Johannes WORNER 1827-1903

Johannes was from a family that had provided the village with the difficult and important service of cask making since Adam Worner had arrived from outside the boundaries of the state of Hessen in the middle of the 17th century. The art had been passed on from father to son for five generations and, as the elder son of Martin Worner born 1800, Johannes had the right to take over the business in his turn.

In 1850, at the early age of 22, Johannes married Elisabetha nee Reuter, grand-daughter of a burgermeister and council president. Elisabetha was nine years his senior and had been married to Philipp Koch until his death in 1848 at the age of 26. It is not known why Johannes chose this union but it seems to have been an unhappy one. There were no children born to this marriage, although she had produced two sons in her previous marriage and he was later to show that he was fertile.

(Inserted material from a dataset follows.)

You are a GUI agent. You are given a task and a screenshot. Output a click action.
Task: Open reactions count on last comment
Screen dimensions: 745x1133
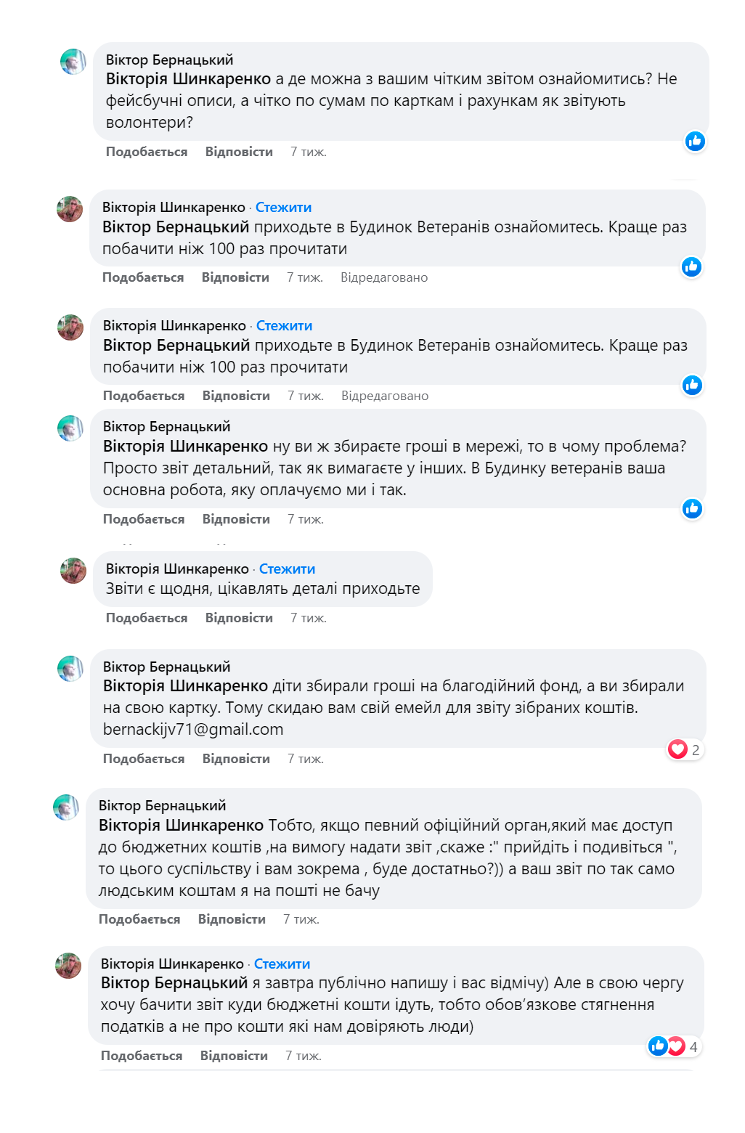pos(693,1046)
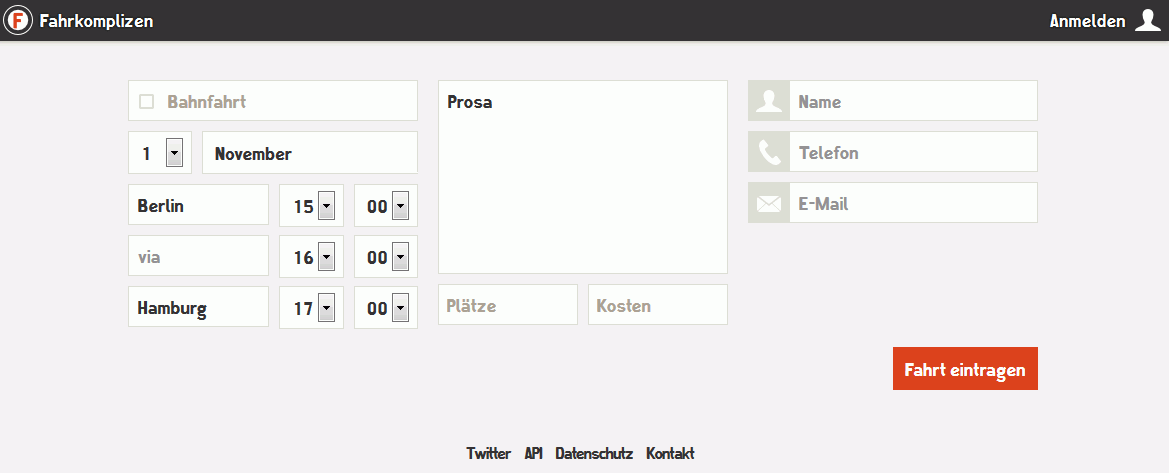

Johannes applied for permission to depart Nieder-Weisel in Sep 1856 – together with Johannes Adami IV. He was on “Electric” out of Hamburg, reaching Melbourne on 26th December 1856. He must have prospected around Ballarat because it was there that he met Susanna Wilhelm, who arrived in 1855. They formed a close relationship that led to the births of a daughter, Margaret, in 1861 and a son, Conrad, in 1863. These children were registered in the name of Wilhelm so the parents were not married at the time, perhaps because Elisabetha Worner was still alive in Nieder-Weisel.

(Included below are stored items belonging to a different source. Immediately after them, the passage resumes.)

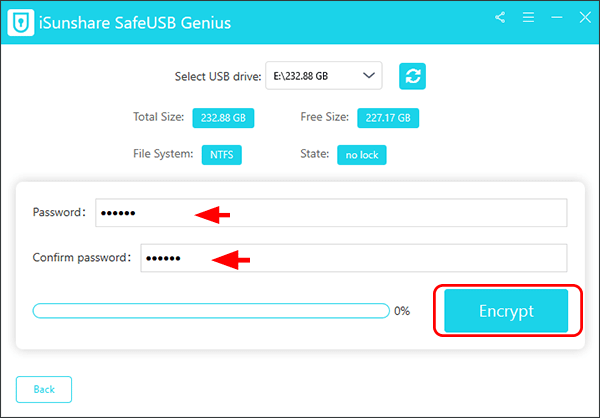Click the 'Select USB drive:' label
The image size is (600, 418).
coord(217,75)
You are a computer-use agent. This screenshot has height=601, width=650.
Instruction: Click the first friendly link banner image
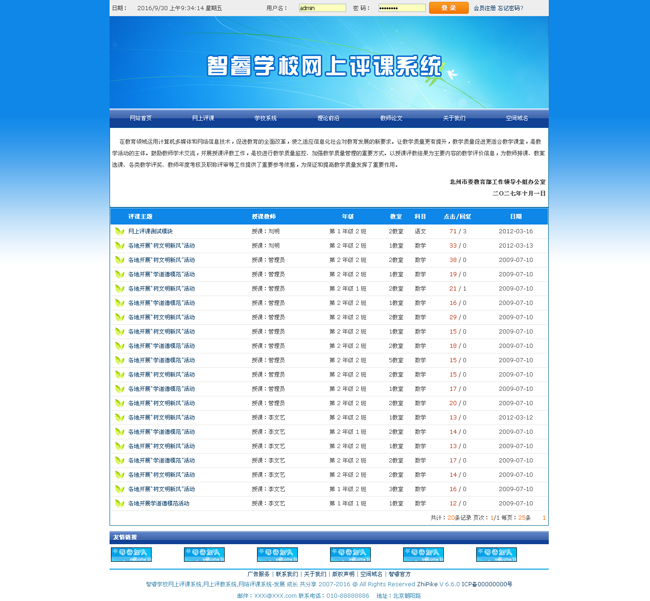coord(131,554)
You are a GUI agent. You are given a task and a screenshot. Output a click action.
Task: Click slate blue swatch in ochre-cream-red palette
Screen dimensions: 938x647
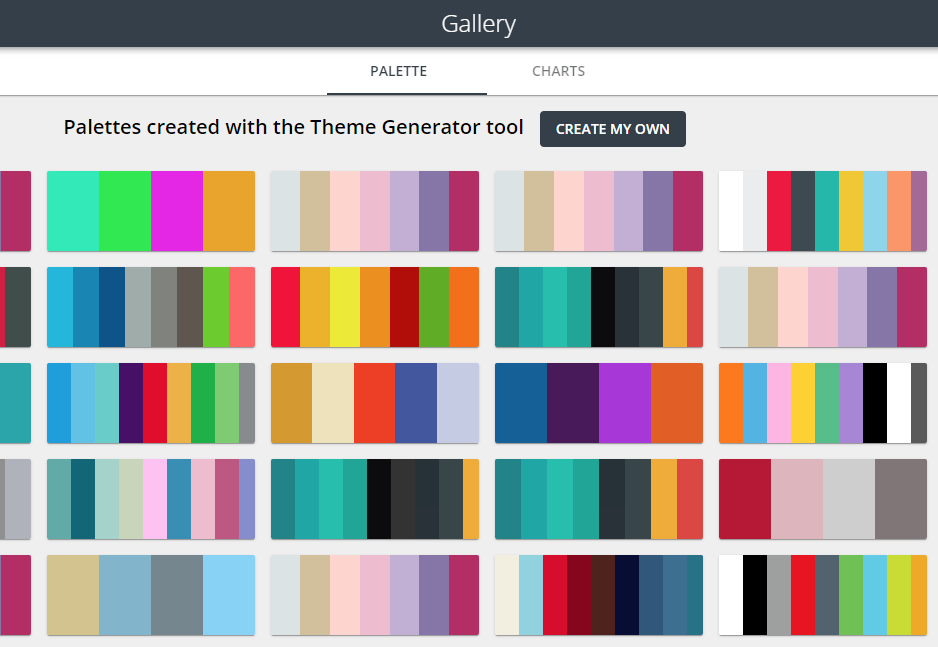[415, 402]
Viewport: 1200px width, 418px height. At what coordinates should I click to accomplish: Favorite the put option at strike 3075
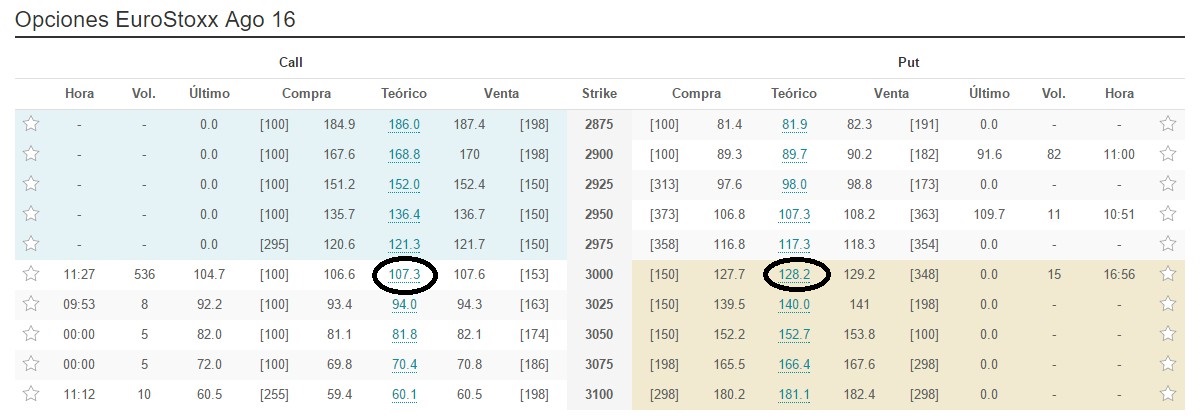point(1167,364)
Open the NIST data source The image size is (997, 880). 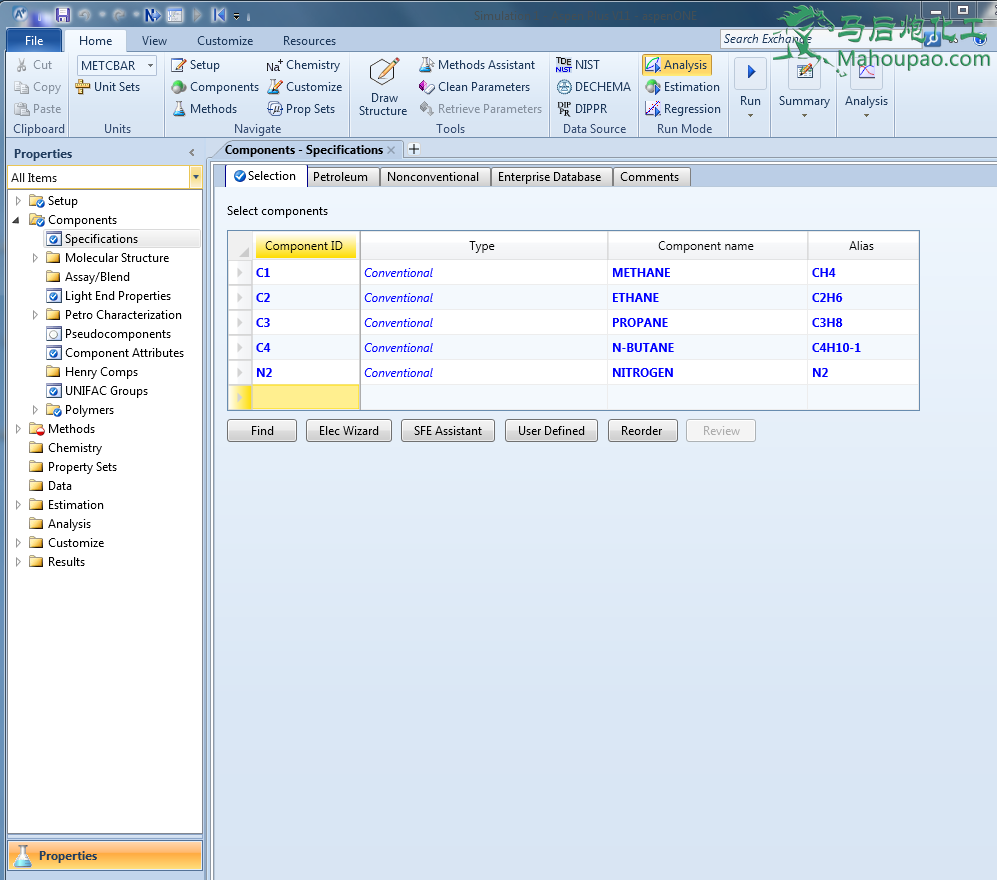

The next two children were registered as children of ‘John Werner’, but no marriage record has been found; all four were listed as John’s children on his death certificate. Johannes went with Susanna to the Rocky Lead district after the birth of her first child. Here, in 1864, he stood best man for Philipp Landvogt when he married Katharina Worner (widow of Johannes Adami), his sister. Four years later they went back to Ballarat where they spent the rest of their married life. John Philipp was born in Sebastopol in 1871, and in 1873 the birth of Catherine Christina completed their family.

When Johannes became too old for the heavy stress of underground mining he worked as a labourer to support his family; he lived into his 76th year. He died in his Sebastopol home on 11th October 1903, and was interred in the Old Cemetery in the same grave as Susanna’s mother, who had lived with the family until her death 25 years before. He was survived by Susanna and all four children.

Konrad Worner, born 25th December 1835, a brother of Johannes, arrived in Victoria in 1859. No evidence has been found of their meeting up in the colony, although it is likely that they did.